§ **Problem statement**:
The records below should be printed once more, exactly as they appear.

(Items from a dataset)

*** Begin section ***

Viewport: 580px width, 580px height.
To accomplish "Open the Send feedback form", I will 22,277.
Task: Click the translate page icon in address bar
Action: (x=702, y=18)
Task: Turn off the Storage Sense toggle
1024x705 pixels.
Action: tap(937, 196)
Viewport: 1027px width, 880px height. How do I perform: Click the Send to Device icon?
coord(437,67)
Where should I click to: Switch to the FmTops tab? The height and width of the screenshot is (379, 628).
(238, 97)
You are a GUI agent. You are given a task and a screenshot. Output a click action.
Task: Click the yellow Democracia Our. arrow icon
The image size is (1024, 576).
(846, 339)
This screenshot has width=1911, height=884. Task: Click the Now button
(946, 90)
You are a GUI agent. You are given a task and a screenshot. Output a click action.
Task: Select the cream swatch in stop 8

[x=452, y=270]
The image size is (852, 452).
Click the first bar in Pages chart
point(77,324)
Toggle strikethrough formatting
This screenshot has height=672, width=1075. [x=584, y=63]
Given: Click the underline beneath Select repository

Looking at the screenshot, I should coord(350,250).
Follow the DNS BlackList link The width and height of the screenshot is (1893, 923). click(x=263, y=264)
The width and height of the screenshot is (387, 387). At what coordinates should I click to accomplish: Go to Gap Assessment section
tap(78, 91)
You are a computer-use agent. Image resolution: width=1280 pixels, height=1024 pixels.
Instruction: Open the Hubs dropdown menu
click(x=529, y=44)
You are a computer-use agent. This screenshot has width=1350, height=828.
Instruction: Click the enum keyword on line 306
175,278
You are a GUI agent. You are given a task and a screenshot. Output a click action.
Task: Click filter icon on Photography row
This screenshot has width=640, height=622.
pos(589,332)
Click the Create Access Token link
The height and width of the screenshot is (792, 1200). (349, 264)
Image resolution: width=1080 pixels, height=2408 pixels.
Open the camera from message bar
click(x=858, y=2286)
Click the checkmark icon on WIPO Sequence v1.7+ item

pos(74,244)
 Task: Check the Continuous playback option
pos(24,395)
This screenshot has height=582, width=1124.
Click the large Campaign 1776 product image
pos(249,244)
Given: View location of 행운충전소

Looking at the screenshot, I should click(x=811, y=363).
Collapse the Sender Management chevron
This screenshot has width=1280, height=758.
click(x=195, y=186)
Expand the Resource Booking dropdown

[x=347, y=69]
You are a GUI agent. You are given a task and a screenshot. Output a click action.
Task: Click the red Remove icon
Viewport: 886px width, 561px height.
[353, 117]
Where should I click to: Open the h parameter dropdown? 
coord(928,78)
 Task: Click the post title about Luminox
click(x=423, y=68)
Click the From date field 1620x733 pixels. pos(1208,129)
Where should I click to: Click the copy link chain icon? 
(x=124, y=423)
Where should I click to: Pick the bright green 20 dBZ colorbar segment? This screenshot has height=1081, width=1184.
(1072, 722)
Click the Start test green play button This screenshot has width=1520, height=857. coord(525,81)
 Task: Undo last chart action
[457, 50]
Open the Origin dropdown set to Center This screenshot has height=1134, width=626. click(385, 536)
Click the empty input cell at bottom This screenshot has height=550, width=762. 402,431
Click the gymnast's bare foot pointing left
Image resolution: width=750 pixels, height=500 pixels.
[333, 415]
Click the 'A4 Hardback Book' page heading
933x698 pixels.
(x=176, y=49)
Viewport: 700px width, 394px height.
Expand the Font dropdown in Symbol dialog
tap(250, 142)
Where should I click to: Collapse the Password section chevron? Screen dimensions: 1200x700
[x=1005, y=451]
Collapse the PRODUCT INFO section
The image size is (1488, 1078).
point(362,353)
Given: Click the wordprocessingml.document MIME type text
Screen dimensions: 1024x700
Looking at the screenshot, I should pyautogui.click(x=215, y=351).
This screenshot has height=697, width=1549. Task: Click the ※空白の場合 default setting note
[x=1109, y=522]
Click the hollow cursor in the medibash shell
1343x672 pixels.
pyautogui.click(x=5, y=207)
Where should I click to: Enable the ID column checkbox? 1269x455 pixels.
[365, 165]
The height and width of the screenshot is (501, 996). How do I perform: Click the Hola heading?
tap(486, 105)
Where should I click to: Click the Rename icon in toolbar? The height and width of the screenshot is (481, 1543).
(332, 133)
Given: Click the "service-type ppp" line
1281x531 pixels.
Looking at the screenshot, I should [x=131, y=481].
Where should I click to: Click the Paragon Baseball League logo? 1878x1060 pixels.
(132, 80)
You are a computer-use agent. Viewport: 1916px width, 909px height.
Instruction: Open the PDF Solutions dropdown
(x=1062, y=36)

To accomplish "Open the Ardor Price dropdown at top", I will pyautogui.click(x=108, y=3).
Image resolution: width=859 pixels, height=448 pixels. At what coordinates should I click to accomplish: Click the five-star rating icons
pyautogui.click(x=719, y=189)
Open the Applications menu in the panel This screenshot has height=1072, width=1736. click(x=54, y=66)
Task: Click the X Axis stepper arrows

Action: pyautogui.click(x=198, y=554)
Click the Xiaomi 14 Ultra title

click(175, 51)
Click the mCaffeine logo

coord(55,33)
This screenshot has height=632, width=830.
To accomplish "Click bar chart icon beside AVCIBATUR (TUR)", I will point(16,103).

*** End section ***

§ **Task output**:
Viewport: 580px width, 580px height.
To accomplish "Open the Send feedback form", I will 22,277.
Task: Click the translate page icon in address bar
Action: (x=702, y=18)
Task: Turn off the Storage Sense toggle
1024x705 pixels.
Action: tap(937, 196)
Viewport: 1027px width, 880px height. How do I perform: Click the Send to Device icon?
coord(437,67)
Where should I click to: Switch to the FmTops tab? The height and width of the screenshot is (379, 628).
(238, 97)
You are a GUI agent. You are given a task and a screenshot. Output a click action.
Task: Click the yellow Democracia Our. arrow icon
The image size is (1024, 576).
(846, 339)
This screenshot has width=1911, height=884. Task: Click the Now button
(946, 90)
You are a GUI agent. You are given a task and a screenshot. Output a click action.
Task: Select the cream swatch in stop 8

[x=452, y=270]
The image size is (852, 452).
Click the first bar in Pages chart
point(77,324)
Toggle strikethrough formatting
This screenshot has height=672, width=1075. [x=584, y=63]
Given: Click the underline beneath Select repository

Looking at the screenshot, I should coord(350,250).
Follow the DNS BlackList link The width and height of the screenshot is (1893, 923). click(x=263, y=264)
The width and height of the screenshot is (387, 387). At what coordinates should I click to accomplish: Go to Gap Assessment section
tap(78, 91)
You are a computer-use agent. Image resolution: width=1280 pixels, height=1024 pixels.
Instruction: Open the Hubs dropdown menu
click(x=529, y=44)
You are a computer-use agent. This screenshot has width=1350, height=828.
Instruction: Click the enum keyword on line 306
175,278
You are a GUI agent. You are given a task and a screenshot. Output a click action.
Task: Click filter icon on Photography row
This screenshot has width=640, height=622.
pos(589,332)
Click the Create Access Token link
The height and width of the screenshot is (792, 1200). (349, 264)
Image resolution: width=1080 pixels, height=2408 pixels.
Open the camera from message bar
click(x=858, y=2286)
Click the checkmark icon on WIPO Sequence v1.7+ item

pos(74,244)
 Task: Check the Continuous playback option
pos(24,395)
This screenshot has height=582, width=1124.
Click the large Campaign 1776 product image
pos(249,244)
Given: View location of 행운충전소

Looking at the screenshot, I should click(x=811, y=363).
Collapse the Sender Management chevron
This screenshot has width=1280, height=758.
click(x=195, y=186)
Expand the Resource Booking dropdown

[x=347, y=69]
You are a GUI agent. You are given a task and a screenshot. Output a click action.
Task: Click the red Remove icon
Viewport: 886px width, 561px height.
[353, 117]
Where should I click to: Open the h parameter dropdown? 
coord(928,78)
 Task: Click the post title about Luminox
click(x=423, y=68)
Click the From date field 1620x733 pixels. pos(1208,129)
Where should I click to: Click the copy link chain icon? 
(x=124, y=423)
Where should I click to: Pick the bright green 20 dBZ colorbar segment? This screenshot has height=1081, width=1184.
(1072, 722)
Click the Start test green play button This screenshot has width=1520, height=857. coord(525,81)
 Task: Undo last chart action
[457, 50]
Open the Origin dropdown set to Center This screenshot has height=1134, width=626. click(385, 536)
Click the empty input cell at bottom This screenshot has height=550, width=762. 402,431
Click the gymnast's bare foot pointing left
Image resolution: width=750 pixels, height=500 pixels.
[333, 415]
Click the 'A4 Hardback Book' page heading
933x698 pixels.
(x=176, y=49)
Viewport: 700px width, 394px height.
Expand the Font dropdown in Symbol dialog
tap(250, 142)
Where should I click to: Collapse the Password section chevron? Screen dimensions: 1200x700
[x=1005, y=451]
Collapse the PRODUCT INFO section
The image size is (1488, 1078).
point(362,353)
Given: Click the wordprocessingml.document MIME type text
Screen dimensions: 1024x700
Looking at the screenshot, I should pyautogui.click(x=215, y=351).
This screenshot has height=697, width=1549. Task: Click the ※空白の場合 default setting note
[x=1109, y=522]
Click the hollow cursor in the medibash shell
1343x672 pixels.
pyautogui.click(x=5, y=207)
Where should I click to: Enable the ID column checkbox? 1269x455 pixels.
[365, 165]
The height and width of the screenshot is (501, 996). How do I perform: Click the Hola heading?
tap(486, 105)
Where should I click to: Click the Rename icon in toolbar? The height and width of the screenshot is (481, 1543).
(332, 133)
Given: Click the "service-type ppp" line
1281x531 pixels.
Looking at the screenshot, I should [x=131, y=481].
Where should I click to: Click the Paragon Baseball League logo? 1878x1060 pixels.
(132, 80)
You are a computer-use agent. Viewport: 1916px width, 909px height.
Instruction: Open the PDF Solutions dropdown
(x=1062, y=36)

To accomplish "Open the Ardor Price dropdown at top", I will pyautogui.click(x=108, y=3).
Image resolution: width=859 pixels, height=448 pixels. At what coordinates should I click to accomplish: Click the five-star rating icons
pyautogui.click(x=719, y=189)
Open the Applications menu in the panel This screenshot has height=1072, width=1736. click(x=54, y=66)
Task: Click the X Axis stepper arrows

Action: pyautogui.click(x=198, y=554)
Click the Xiaomi 14 Ultra title

click(175, 51)
Click the mCaffeine logo

coord(55,33)
This screenshot has height=632, width=830.
To accomplish "Click bar chart icon beside AVCIBATUR (TUR)", I will point(16,103).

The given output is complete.